A group of rabbits embark on what is meant to be a journey from danger to safety. It becomes a journey through danger and into danger. Along the way, in moments of grueling boredom or ominous threat, one of the rabbits, Dandelion, entertains his fellow travelers with stories of the legendary rabbit El-ahrairah, a trickster-hero. El-ahrairah is shrewd and brave, but he uses these qualities for the sake of the people he leads – to protect, feed and shelter them.
In one of Dandelion’s final stories, just before the real rabbits are to face their most difficult challenge, El-ahrairah finds himself in a terrible dilemma. The rabbits he leads face certain destruction. He makes a solitary decision: to go to the Black Rabbit of Inle, the ruler of the underworld, and sacrifice himself for the sake of his rabbits. The Black Rabbit accepts the bargain, and is brutal in carrying it out. He mauls and humiliates El-ahrairah. He tears off his ears, severs his tail, plucks out his whiskers and sends him bloodied and mutilated home.

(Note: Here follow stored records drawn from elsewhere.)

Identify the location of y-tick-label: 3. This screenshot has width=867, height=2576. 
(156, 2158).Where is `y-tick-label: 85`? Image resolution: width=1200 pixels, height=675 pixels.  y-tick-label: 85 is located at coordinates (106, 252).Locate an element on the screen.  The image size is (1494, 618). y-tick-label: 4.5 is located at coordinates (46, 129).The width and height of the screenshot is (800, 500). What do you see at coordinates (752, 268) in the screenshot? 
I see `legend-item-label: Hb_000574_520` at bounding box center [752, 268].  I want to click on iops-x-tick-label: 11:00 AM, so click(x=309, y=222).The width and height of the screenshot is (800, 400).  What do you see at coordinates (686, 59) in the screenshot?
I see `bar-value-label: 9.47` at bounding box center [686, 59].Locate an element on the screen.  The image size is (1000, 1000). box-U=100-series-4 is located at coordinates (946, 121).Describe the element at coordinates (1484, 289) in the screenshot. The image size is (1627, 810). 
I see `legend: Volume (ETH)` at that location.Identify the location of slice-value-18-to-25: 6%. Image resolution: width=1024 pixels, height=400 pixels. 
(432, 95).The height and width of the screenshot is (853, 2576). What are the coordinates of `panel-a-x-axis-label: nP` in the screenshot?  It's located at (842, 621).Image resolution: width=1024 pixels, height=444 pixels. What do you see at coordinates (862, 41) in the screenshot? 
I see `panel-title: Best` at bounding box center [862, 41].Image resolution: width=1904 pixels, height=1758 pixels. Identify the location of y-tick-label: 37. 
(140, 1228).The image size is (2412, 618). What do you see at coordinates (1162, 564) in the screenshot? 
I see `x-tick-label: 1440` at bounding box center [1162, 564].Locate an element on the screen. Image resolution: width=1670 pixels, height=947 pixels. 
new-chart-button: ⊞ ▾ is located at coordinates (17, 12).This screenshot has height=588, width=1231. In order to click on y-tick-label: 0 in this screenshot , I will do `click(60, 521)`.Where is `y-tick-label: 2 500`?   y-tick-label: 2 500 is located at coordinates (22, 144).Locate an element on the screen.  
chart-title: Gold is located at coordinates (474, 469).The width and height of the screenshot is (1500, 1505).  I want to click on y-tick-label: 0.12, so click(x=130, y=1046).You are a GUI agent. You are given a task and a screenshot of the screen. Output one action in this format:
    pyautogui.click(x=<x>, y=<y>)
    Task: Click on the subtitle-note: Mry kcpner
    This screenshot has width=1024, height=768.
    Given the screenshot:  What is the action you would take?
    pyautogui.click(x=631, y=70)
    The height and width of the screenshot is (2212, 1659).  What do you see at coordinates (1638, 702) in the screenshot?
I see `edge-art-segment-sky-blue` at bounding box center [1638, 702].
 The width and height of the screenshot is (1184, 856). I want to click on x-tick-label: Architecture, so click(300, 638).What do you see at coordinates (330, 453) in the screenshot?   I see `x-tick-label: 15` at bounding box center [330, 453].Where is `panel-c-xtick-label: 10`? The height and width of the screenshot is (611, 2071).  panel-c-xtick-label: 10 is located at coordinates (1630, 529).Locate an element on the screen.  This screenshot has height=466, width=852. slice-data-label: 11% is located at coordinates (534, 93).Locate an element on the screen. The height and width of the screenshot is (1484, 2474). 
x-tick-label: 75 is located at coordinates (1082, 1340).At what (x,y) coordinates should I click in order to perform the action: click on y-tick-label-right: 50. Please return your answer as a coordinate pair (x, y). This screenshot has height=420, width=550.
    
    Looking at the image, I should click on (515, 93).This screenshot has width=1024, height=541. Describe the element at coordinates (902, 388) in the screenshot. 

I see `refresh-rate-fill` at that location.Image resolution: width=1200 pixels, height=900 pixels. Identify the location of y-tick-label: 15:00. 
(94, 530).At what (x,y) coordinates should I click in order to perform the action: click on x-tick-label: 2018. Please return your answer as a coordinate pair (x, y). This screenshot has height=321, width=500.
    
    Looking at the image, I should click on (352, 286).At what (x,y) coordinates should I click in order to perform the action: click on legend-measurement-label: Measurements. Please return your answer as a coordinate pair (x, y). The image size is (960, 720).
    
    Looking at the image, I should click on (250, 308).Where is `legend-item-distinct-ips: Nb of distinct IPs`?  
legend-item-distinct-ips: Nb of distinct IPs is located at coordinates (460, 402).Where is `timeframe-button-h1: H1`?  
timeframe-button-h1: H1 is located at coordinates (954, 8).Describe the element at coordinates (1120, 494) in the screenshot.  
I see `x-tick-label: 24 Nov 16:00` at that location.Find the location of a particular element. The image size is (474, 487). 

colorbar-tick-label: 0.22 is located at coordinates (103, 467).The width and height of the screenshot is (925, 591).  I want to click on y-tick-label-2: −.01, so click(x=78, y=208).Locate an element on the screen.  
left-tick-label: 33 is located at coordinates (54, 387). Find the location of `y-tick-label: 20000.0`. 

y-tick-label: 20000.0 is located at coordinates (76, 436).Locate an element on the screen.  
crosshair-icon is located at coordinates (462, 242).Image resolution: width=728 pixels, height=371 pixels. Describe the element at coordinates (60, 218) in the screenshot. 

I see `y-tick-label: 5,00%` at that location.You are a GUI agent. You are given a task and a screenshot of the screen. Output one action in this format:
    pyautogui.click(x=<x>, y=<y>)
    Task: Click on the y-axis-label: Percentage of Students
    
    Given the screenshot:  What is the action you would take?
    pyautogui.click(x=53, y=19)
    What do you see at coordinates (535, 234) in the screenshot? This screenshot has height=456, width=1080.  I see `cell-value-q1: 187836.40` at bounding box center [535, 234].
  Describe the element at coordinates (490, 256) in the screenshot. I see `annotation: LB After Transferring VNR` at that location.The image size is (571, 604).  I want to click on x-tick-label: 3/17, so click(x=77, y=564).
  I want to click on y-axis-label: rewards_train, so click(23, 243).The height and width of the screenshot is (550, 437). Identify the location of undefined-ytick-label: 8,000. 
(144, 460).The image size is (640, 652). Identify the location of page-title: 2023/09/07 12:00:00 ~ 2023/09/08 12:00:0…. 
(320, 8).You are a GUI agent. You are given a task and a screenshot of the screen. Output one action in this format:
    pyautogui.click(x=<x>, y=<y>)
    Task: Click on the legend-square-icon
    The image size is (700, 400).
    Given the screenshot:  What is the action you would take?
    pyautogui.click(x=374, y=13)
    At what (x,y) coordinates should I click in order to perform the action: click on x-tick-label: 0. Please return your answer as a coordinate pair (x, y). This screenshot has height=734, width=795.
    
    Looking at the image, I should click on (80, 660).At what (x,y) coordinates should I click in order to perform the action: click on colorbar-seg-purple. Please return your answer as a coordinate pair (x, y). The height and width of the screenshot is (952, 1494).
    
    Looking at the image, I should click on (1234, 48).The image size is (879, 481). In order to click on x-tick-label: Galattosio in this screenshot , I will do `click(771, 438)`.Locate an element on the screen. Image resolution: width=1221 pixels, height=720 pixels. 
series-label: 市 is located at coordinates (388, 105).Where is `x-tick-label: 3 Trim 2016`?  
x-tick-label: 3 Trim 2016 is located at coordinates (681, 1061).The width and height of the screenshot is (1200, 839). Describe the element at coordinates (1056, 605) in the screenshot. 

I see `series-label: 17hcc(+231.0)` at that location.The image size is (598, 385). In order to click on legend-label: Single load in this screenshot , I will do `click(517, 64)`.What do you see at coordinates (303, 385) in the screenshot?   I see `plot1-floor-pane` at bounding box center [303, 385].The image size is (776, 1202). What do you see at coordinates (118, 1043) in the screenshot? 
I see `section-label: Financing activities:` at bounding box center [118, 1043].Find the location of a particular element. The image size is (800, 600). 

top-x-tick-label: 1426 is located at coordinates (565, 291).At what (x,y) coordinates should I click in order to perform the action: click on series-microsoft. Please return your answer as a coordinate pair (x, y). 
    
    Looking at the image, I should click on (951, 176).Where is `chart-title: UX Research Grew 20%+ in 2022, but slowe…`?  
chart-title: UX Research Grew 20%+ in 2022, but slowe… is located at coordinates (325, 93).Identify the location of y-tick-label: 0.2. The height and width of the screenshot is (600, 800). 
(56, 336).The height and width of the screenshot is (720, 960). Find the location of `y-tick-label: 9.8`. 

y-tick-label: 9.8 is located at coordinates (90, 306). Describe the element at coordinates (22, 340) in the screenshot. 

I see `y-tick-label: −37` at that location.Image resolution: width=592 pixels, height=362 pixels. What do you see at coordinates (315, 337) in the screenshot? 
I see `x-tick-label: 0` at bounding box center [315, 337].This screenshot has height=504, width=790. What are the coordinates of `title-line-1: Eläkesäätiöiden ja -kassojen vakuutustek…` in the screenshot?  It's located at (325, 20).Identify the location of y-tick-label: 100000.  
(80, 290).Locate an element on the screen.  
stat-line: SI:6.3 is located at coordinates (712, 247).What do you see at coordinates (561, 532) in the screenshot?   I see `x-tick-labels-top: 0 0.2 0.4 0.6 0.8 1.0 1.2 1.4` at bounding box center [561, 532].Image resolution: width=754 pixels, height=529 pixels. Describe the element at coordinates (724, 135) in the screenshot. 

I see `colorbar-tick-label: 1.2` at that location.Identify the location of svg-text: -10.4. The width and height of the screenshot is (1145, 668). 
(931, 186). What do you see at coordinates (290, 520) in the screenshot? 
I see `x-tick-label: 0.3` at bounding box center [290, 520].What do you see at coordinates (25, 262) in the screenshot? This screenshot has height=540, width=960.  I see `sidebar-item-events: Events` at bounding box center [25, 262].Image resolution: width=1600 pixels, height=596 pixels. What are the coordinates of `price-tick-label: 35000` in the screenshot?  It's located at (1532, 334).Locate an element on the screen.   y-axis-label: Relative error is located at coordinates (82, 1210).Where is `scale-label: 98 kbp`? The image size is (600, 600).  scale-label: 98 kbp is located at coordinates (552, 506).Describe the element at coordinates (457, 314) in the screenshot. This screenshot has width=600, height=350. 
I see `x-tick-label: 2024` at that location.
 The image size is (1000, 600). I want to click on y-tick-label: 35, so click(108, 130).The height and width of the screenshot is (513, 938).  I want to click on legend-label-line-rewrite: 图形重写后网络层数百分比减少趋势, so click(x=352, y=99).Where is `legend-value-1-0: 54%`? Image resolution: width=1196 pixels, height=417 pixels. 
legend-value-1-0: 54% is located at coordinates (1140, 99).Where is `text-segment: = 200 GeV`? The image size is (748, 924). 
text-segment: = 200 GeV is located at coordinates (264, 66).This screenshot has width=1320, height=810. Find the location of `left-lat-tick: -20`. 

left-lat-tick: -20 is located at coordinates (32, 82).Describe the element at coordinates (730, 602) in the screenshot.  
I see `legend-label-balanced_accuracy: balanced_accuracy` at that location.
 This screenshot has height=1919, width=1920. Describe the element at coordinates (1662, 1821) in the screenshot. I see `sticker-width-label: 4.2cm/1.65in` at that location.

It takes a long time for him to find his way there. When he arrives home, he finds a community that is safe, thriving, living in comfort and peace. They have been saved by his sacrifice, and yet no one cares. No one even notices. They ignore him. Some even make fun of his unsightly and gruesome appearance.
In the cool of the evening, El-ahrairah stands at the edge of the field. Lord Frith, the supreme ruler of all rabbits, gently comes alongside him. This is the scene:
As the light began to fail, he suddenly realized that Lord Frith was close beside him, among the leaves.
“Are you angry, El-ahrairah?” asked Lord Frith.
“No, my lord,” replied El-ahrairah. “I am not angry. But I have learned that with creatures one loves, suffering is not the only thing for which one may pity them. A rabbit who does not know when a gift has been given him is poorer than a slug, even though he may think otherwise.”
“Wisdom is found on the desolate hillside, El-ahrairah, where none comes to feed, and the stony banks where the rabbit scratches a hole in vain. But speaking of gifts, I have a few trifles for you….”
And with that, Lord Frith restores El-ahrairah to a state surpassing what he ever knew before.6
His light and momentary troubles achieved for him an eternal weight of glory that far outweighed them all (2 Corinthians 4:17). This is the reward to which we aspire. This is the hope of abundant life promised to us in the Son.
1 Mark Twain, The Adventures of Huckleberry Finn (New York: Fawcett Columbine, 1996), pp. 5-6.
2 Mark Buchanan, Things Unseen (Sisters, OR: Multnomah, 2002), p. 67.
3 A.W. Tozer, The Root of the Righteous (Camp Hill, PA: Christian Publications, 1955), p. 55.
4 C.S. Lewis, The Weight of Glory and Other Addresses (Grand Rapids: Eerdmans Publishing Co., 1965), pp. 94-95.
5 C.S. Lewis, Mere Christianity (New York: The Macmillan Company, 1960), pp. 120-121.
6 Richard Adams, Watership Down (Harmondsworth, Middlesex, England: Penguin Books, 1977), 287.